The enshittification has begun.

aembleton 9 minutes ago | parent [-]

I haven't even subscribed yet

wateralien an hour ago | parent | prev | next [-]

So the web is now pay to play.

AndroTux 44 minutes ago | parent [-]

now?

matthewsinclair 21 minutes ago | parent | prev | next [-]

The enshitification will continue until morale improves.

Trias11 2 hours ago | parent | prev | next [-]

Yeah, Lets build the next generation AI and slap an ads on it for a good measure.

creationcomplex an hour ago | parent | prev | next [-]

The naivete that this wasn't inevitable is almost endearing, if it wasn't from the same crowd who's building this shit.

dyauspitr an hour ago | parent | prev | next [-]

From the page, “what are some top colleges…”

rAiNIer buSInEss sCHoOl

DeathArrow an hour ago | parent | prev | next [-]

At this point, why do we, the end users, need Google for? Sure, companies might need Google to display their ads or to use Google Cloud. But end users? GPT, or Claude or Grok do a better job searching.

dyauspitr an hour ago | parent [-]

For now. If tokens don’t get cheaper over time, Google’s edge might come from being able to provide cheaper/free access to a frontier LLM.

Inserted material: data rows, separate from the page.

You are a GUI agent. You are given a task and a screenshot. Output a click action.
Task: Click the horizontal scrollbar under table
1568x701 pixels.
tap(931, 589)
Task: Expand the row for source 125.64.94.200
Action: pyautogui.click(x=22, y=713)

_3u10 2 hours ago | parent | prev | next [-]

Will I be able to pay google to make its Claude code write code that uses left pad as a service.

field_reader 2 hours ago | parent | prev | next [-]

Isn't this the whole point? Surely no one still believes in that stuff anymore.

_3u10 2 hours ago | parent | prev | next [-]

Fuck yes. I was worried about not having ads and google providing useful results again.

The last time i clicked on an AI link it took me to a page that wasn’t just more google ads or SEo bullshit. It was very disappointing I was looking forward to accidentally clicking more ads and instead found information relevant to what I wanted to know.